# Can you name this fish?



## marv1234 (Nov 10, 2014)

Caught it yesterday and can't figure it out.


----------



## RoryGoggin (Jan 6, 2005)

Fred


----------



## rwh (Dec 10, 2012)

Pigfish


----------



## IPNURWATER (Aug 20, 2013)

Porgy-pigfish. They grunt at you .silver with black Stripes about the size of spots .. That one looks pretty decent size .


----------



## bigjim5589 (Jul 23, 2005)

> Fred


I was going to name it Ralph, but Fred works too! 

Yep, Pigfish!


----------



## RoryGoggin (Jan 6, 2005)

Oh, you wanted the fish IDENTIFIED! Sorry!

Scup (Porgy)
Regulation 4 VAC 20-910-10 et seq.

Minimum Size Limit: 8 IN.

Possession Limit: 30 per person

State Record: 5 lbs 5 oz, 1978, Charles B. Haines, Sr.


----------



## eaglesfanguy (May 1, 2003)

We call em Pinfish here, best bait for grouper.


----------



## Fish'n Phil (Nov 11, 2002)

Not a pig fish or pin fish...looks like a porgy like Rory said.


----------



## flukeassassn (Apr 27, 2007)

It's a porgy. Grew up catching them up north. Can reach 5 lbs but way smaller here in the south. Haven't seen one here over 6 inches.


----------



## Wolfbass (Nov 18, 2000)

No doubt. Pinfish. Would be easier to recognize it the dorsal was extended


----------



## RjTheMetalhead (Dec 3, 2011)

Has to be a Porgy or Scup.

Lacks the pinfish spot and is too colorful to be a pin.
Not colorful enough to be a pigfish.


----------



## SmoothLures (Feb 13, 2008)

Not a pinfish. There is no black dot. It's a scup porgy.


----------



## raika11182 (Jul 4, 2015)

I was gonna' say I recognized these guys from further north. When I was a kid my father would take me fishing in Rhode Island, and I used to catch these guys off the pier on sandworms all the time.


----------



## [email protected] (Jan 28, 2003)

Lagodon Rhomboides .<)))>{:fishing:


----------



## Benji (Nov 19, 2014)

[email protected] said:


> Lagodon Rhomboides .<)))>{:fishing:


Is that it's christian name?
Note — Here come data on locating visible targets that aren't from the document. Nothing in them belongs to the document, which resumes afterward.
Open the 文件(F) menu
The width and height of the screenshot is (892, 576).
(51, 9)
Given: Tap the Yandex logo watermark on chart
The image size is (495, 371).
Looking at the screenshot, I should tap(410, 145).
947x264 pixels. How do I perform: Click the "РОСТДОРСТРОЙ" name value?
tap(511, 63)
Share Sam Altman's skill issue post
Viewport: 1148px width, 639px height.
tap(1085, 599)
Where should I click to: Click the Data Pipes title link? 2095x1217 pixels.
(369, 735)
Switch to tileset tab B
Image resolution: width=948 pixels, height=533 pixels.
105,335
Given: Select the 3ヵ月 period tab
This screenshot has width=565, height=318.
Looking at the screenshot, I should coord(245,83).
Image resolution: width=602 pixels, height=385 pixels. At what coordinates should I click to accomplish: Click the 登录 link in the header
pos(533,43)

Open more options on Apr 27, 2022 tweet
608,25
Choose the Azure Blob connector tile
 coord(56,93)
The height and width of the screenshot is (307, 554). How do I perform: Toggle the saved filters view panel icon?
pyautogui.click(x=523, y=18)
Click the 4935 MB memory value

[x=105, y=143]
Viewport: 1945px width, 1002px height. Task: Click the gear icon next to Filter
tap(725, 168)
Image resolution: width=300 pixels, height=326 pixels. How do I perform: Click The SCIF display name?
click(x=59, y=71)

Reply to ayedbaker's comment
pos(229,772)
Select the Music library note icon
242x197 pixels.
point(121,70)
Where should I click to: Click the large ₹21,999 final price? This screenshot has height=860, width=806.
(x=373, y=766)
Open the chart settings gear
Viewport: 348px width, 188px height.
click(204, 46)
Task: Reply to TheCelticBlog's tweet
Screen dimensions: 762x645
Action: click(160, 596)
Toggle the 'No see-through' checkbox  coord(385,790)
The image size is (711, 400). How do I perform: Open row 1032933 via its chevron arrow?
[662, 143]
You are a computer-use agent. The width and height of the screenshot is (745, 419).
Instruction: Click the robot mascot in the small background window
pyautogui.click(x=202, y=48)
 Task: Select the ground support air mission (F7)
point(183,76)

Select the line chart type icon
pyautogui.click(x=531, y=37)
Because earlier he was introduced as Fred.


----------



## lipyanker (May 31, 2006)

I'd call it it "Dinner " because they are some great tasting fish.just had a fish fry for the 4th and fried 20 of them


----------



## wannabeangler (Feb 7, 2009)

RoryGoggin said:


> Fred


That's to darn funny...lmao


----------



## Kenmefish (Apr 21, 2000)

Looks more like Ethel to me


----------



## marv1234 (Nov 10, 2014)

Ethel bleh more like Betsy too me. opcorn:


----------



## Dr. Bubba (Nov 9, 1999)

scup


----------



## catman32 (Apr 20, 2005)

Porgy


----------